Although I join in the Court’s decision, plaintiffs Labor Law § 241 (6) claim predicated on 12 NYCRR 23-4.2 (h) requires additional discussion. This provision of the Industrial Code prescribes safeguards that should be taken in connection with an “open excavation.” The two cuts created by the asphalt-cutting saw are not “open excavation[s]” within the meaning of this provision. Although these cuts initially were some four inches wide and eight inches deep, it appears that the two cuts (described by the Court both as “cuts” and “trenches”) were only some two inches deep at the time of the accident because the dirt displaced by the saw blade had been pushed back by broom into the cuts.
In any event, it makes no sense to consider the “trenches” as “open excavation [s]” regardless of whether they were two inches or eight inches deep. To construe any slight depression, created preparatory to additional digging, as itself an “open excavation” trivializes the obvious goal of section 23-4.2 (h)—to prevent injuries when persons or objects fall from grade level into excavated areas. Moreover, it nonsensically would require the erection of barricades or covering planking for the initial depressions as well as the ultimate “open excavation.” Other absurdities are apparent. For example, any potential liability under section 23-4.2 (h) could be avoided for a one inch deep and one inch wide “open excavation” by covering the depression with “planking at least two inches thick full size” (§ 23-4.2 *391[h] [“In lieu of . . . guarding, protection may be afforded by a substantial covering installed over (the) excavation. Such covering shall consist of planking at least two inches thick full size, properly supported exterior grade plywood at least three-quarters inch thick or material of equivalent strength.”]).

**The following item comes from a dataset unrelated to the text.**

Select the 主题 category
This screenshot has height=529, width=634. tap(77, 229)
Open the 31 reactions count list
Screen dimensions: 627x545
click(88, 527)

The Court correctly recognizes that the saw cuts are not “open excavation[s]” within the meaning of the Industrial Code. Although the Court also notes that the 12-inch area between the saw cuts “had not yet been excavated” at the time of the accident, I do not understand the Court’s use of the word “excavated” to suggest that section 23-4.2 (h) would be applicable if the area between the saw cuts had been dug out. The undisputed evidence before the motion court established that the 12-inch-wide strip was to have been dug out to a depth of 18 inches. Whether a depression 18 inches deep might under some circumstances be such an “open excavation” is an issue that is not before this Court.